▶ _EXERCISE REQUIREMENTS_
Give the lines again exactly as they appear below, from the line with "Screen dimensions: 1281x854" to the line with "Click the undo arrow icon in toolbar", both included, and only those lines. Leave every picture out.

▶ _AVAILABLE DATA_
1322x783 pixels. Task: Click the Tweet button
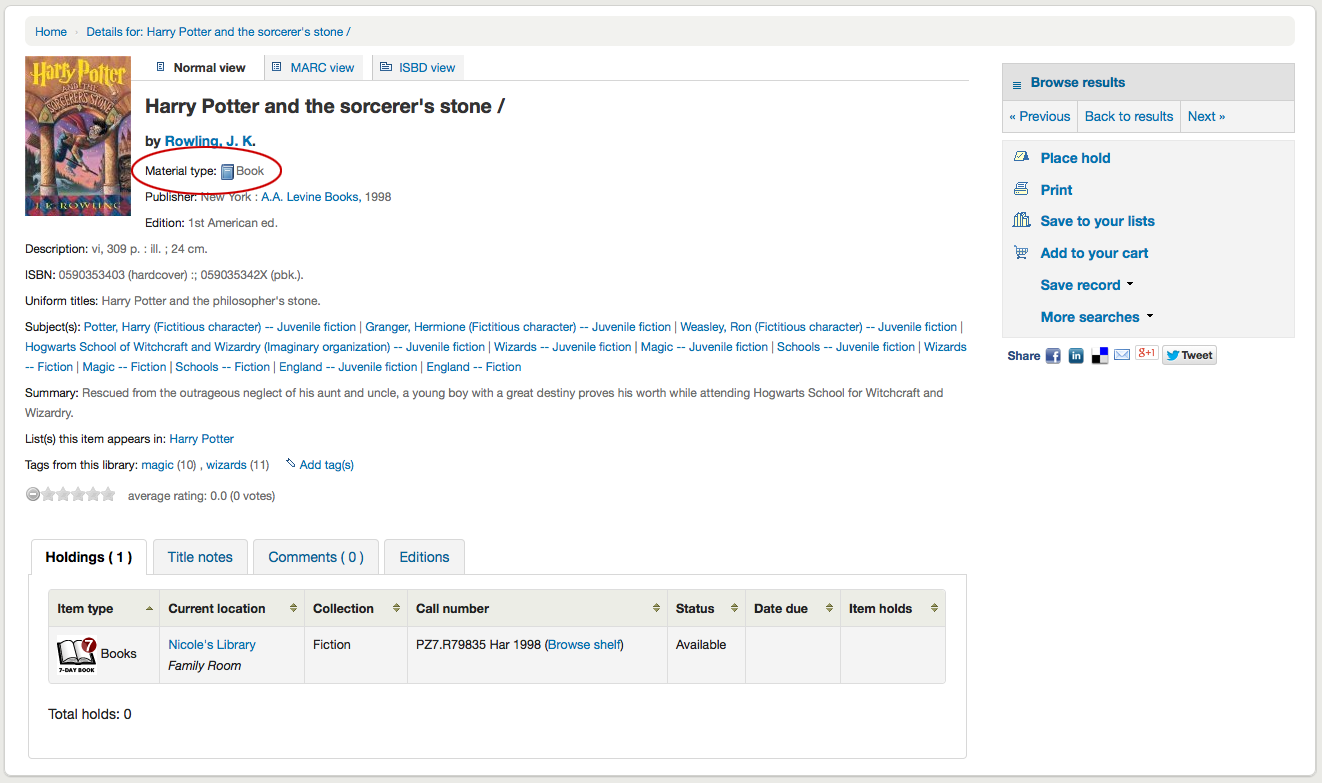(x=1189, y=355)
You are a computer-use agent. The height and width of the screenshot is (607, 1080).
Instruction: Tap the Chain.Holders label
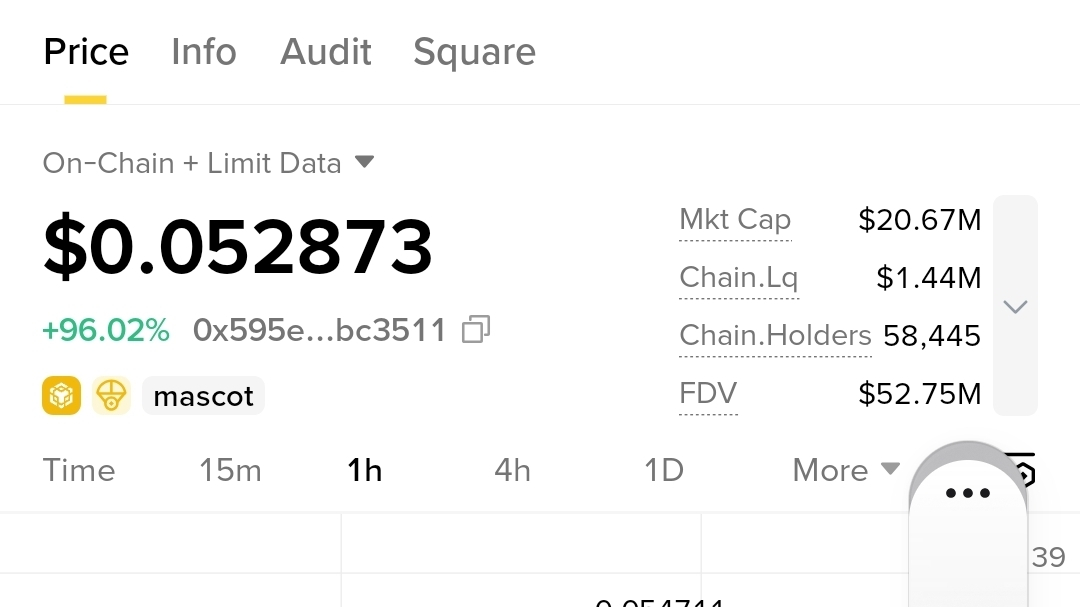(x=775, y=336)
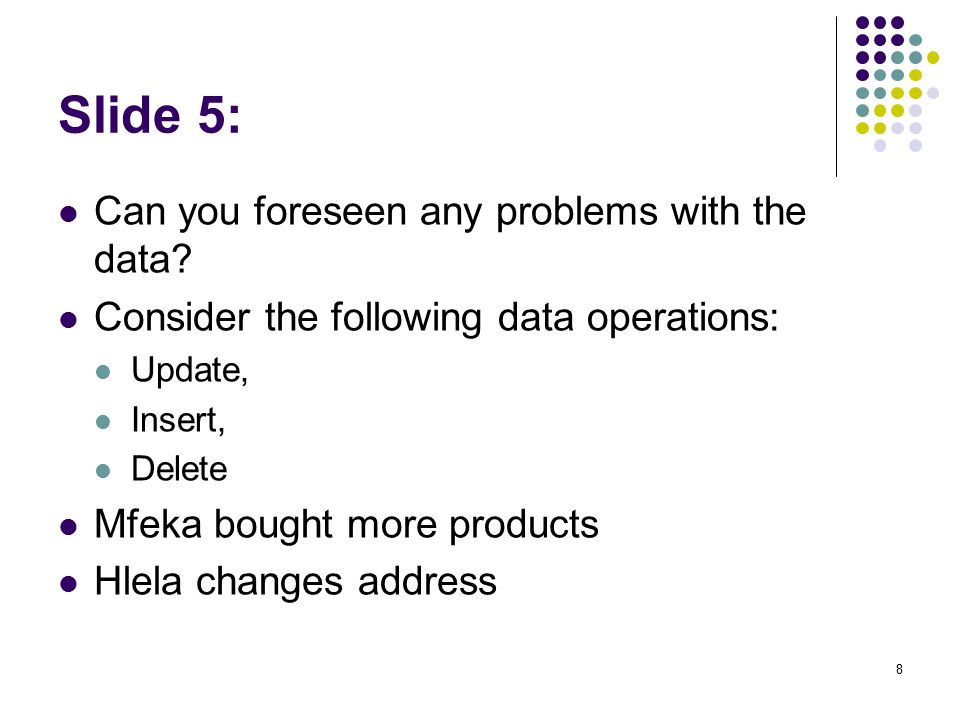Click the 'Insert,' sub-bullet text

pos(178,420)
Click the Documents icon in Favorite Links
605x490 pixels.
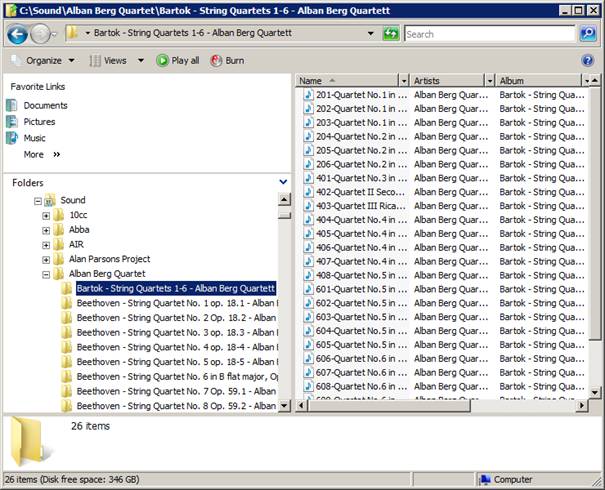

==

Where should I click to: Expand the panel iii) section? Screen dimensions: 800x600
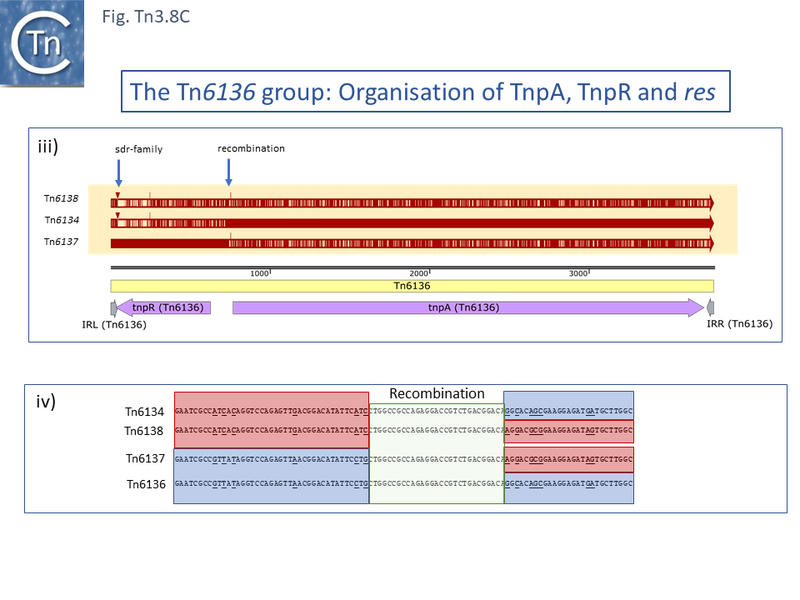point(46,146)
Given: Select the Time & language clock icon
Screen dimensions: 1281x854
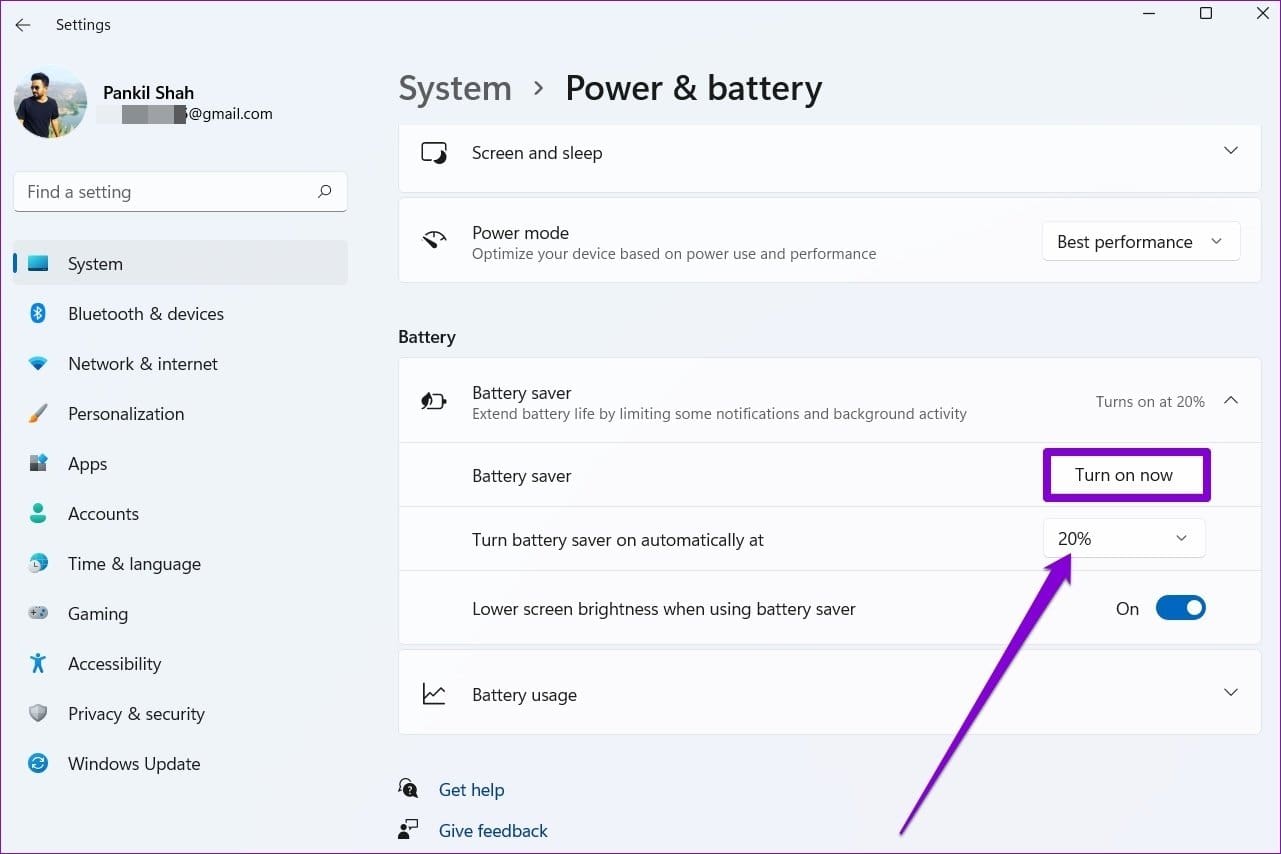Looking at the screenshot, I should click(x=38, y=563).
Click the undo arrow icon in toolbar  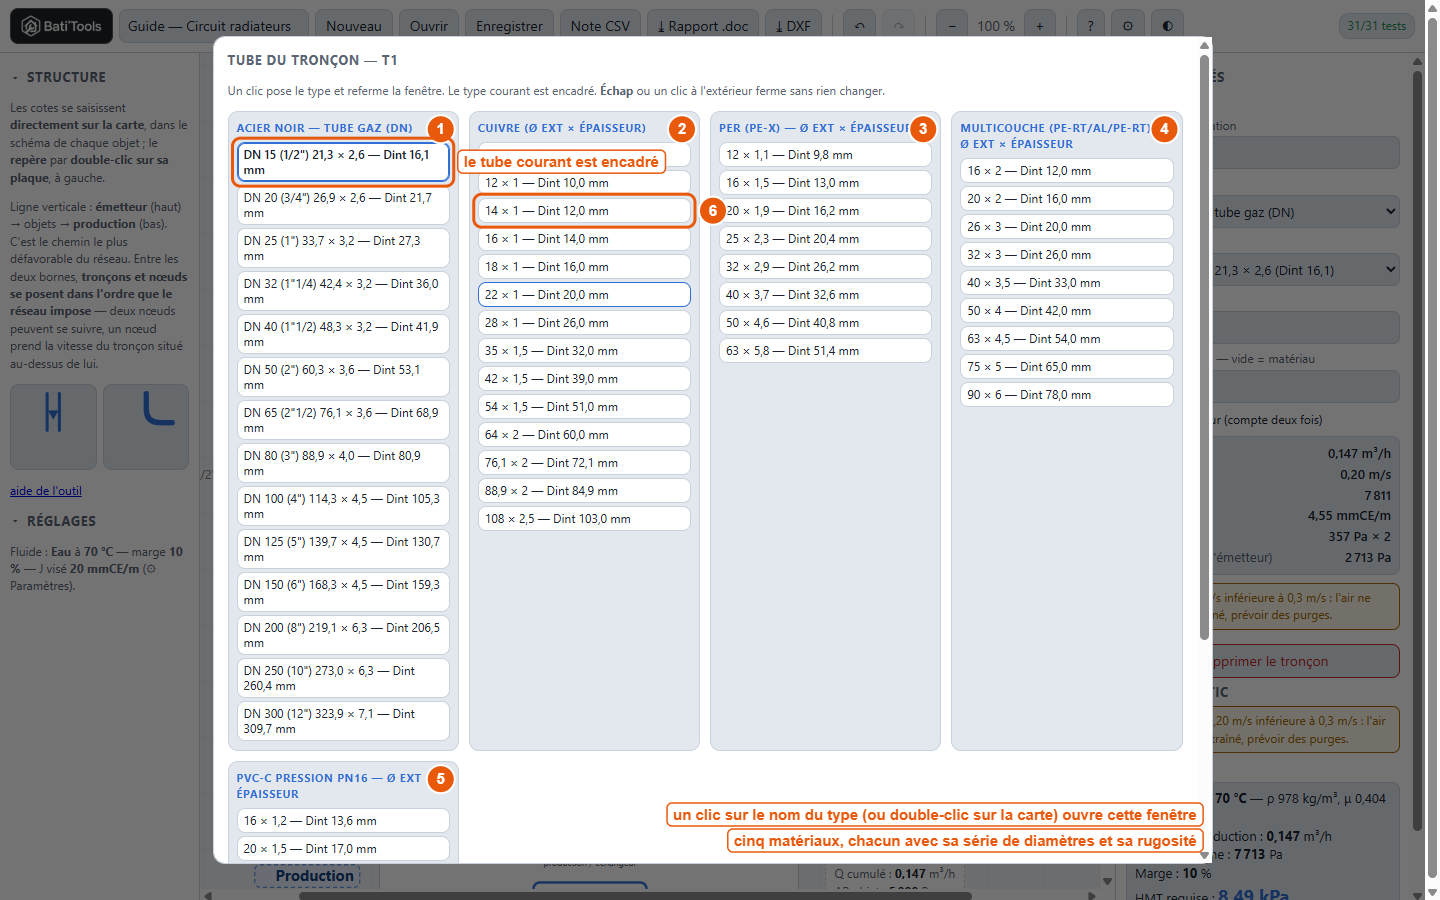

==

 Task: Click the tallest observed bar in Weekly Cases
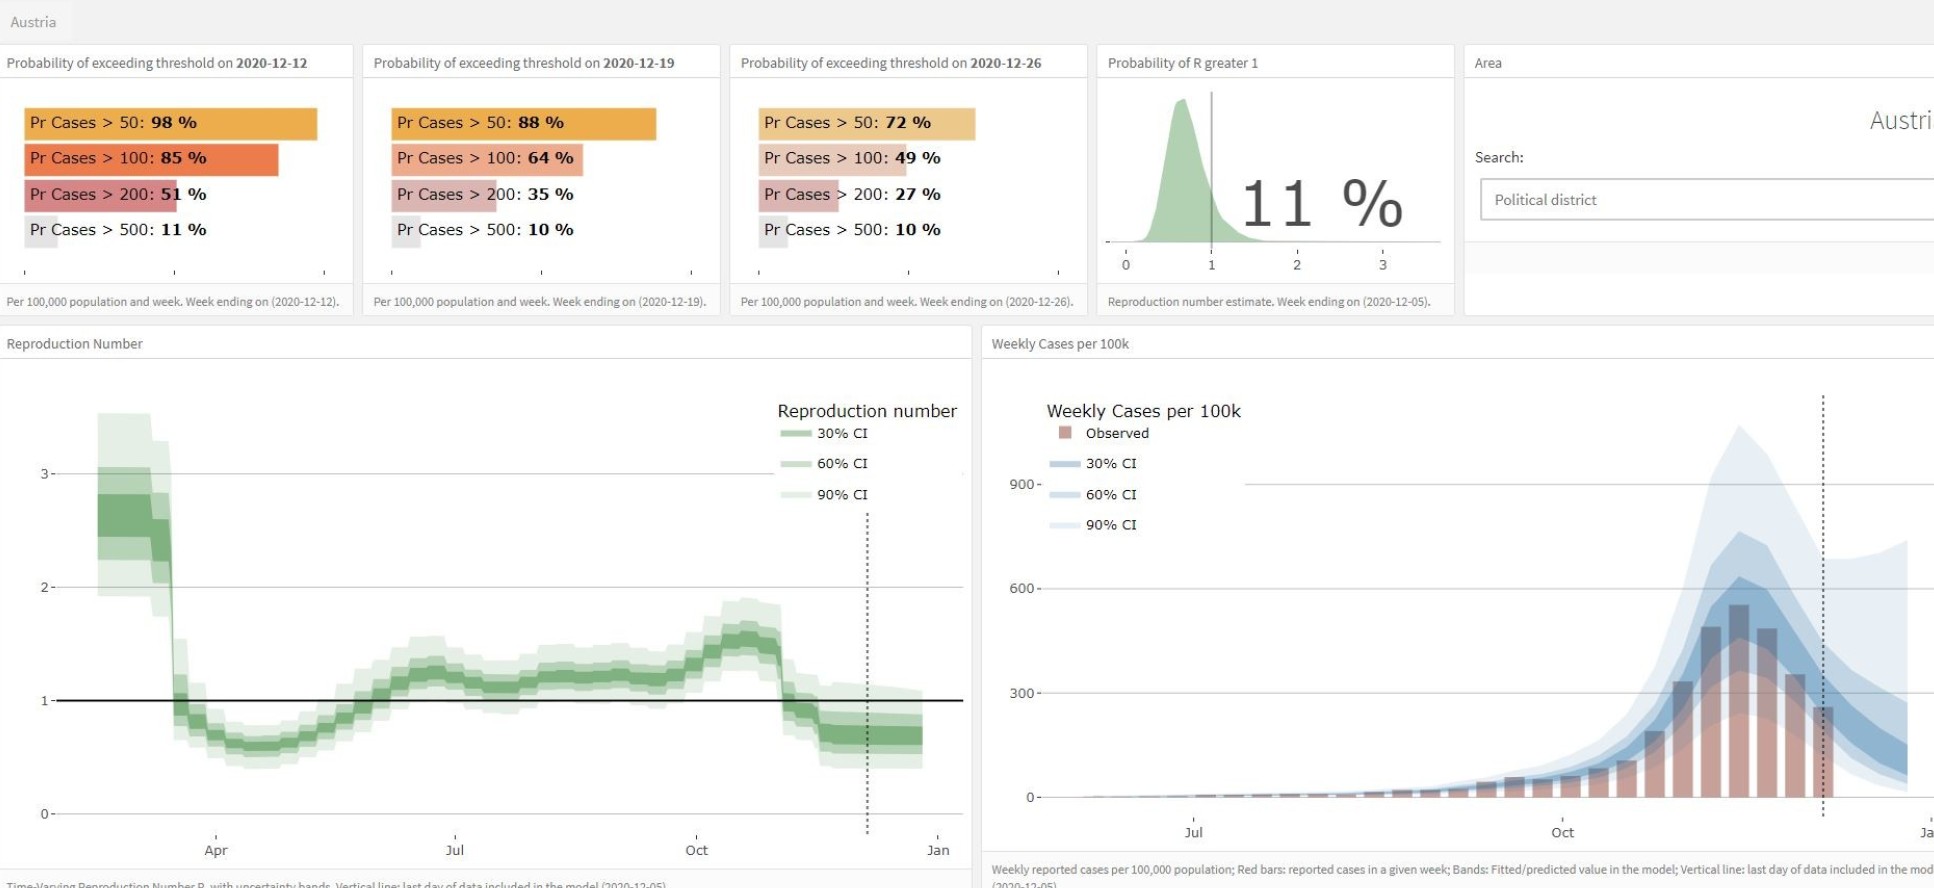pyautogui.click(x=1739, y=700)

▶ _EXPECTED ANSWER_
Screen dimensions: 1281x854
Looking at the screenshot, I should click(x=38, y=563).
Click the undo arrow icon in toolbar  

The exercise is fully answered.